• **DIRECTIVE 1**
In the records, turn everything from the line containing "Click the red OS icon for ChimePro-8d" down to the line containing "Click pencil icon" into a numbered list, both of those lines included and any blank lines dropped.

==============================

Not a stitch, folks. Not even from thrift stores either! Here is the tale of my clothes-buying ban.
Early in January upon a rainy morn, I started clicking around one of my favorite personal finance blogs, Frugalwoods, during some down time at work (don’t tell the boss, please). I came upon this article about how Mrs. Frugalwoods, a self-proclaimed fashion aficionada, hasn’t bought any clothes in over 2 years – even through a pregnancy!
I read through a couple of other posts she wrote on the topic, and slowly realized that if she could do this, I could definitely do it. She wrote about the benefits of not having to think about what to wear, of becoming more creative with the clothes she already had, and also about not creating more and more clothing waste with fast fashion. Oh, and of course, lots and lots of money saved.
I self-assessed and realized that at that point, only a few days into January, I hadn’t bought any clothes yet in 2017. I decided to give the clothes-buying ban a whirl for 2017.
Why I’m Doing It
I’ve never exactly been “into” fashion, but still have a problem with buying clothes I definitely do not need. Target is a weakness of mine, and I’ll often find myself walking out of there with the toothpaste or laundry detergent that I needed, plus a new sweater or socks or shorts that I decidedly did not need.
I also have a weakness for “athleisure” clothing and anything Nike in general. For a while there, I really did need to buy a few more sports bras and running tights to keep up with my morning running habit, but at this point I have plenty of running clothes to last me between laundry loads and anything else I buy is just unnecessary.
Finally, I just had too much clothing in general. When Anna and I moved into the Avocado House, we found our storage space cut down pretty considerably, so we made sure to get rid of a lot of clothing before the move. We donated bags and bags and bags to our local Goodwill, and our closet here in our new place is still bursting. Considering that fact, along with the fact that I do have clothing I need for any occasion that may arise, and the fact that we want to live in a van for a year (hello, no storage!) I knew that I needed to avoid inflating my clothing collection.
What I’ve Noticed So Far
I’ve found instating this ban for myself has reduced my stress and cognitive clutter in a few different ways.

==============================

• **DIRECTIVE 2**
In the post about the clothes-buying ban, where did the writer and Anna donate their clothing before moving into the Avocado House?

• **PROVIDED RECORDS**

==============================

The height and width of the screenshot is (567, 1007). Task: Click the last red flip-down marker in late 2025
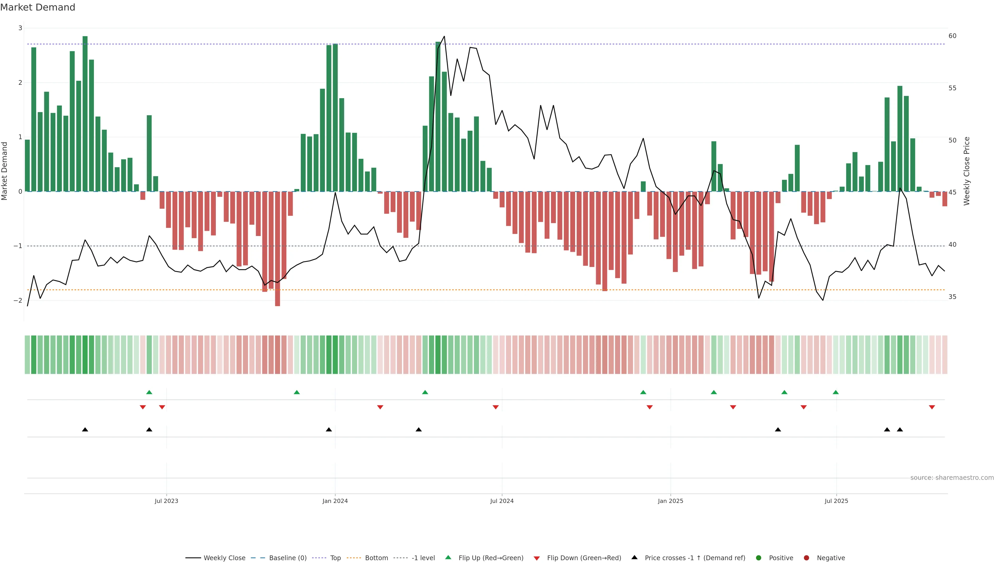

==============================

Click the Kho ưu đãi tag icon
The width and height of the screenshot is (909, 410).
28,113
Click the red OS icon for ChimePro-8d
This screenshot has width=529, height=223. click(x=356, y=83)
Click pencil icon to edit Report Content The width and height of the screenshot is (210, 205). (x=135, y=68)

==============================

• **WRITTEN REPLY 1**
1. Click the red OS icon for ChimePro-8d
2. This screenshot has width=529, height=223. click(x=356, y=83)
3. Click pencil icon to edit Report Content The width and height of the screenshot is (210, 205). (x=135, y=68)

• **WRITTEN REPLY 2**
Their local Goodwill.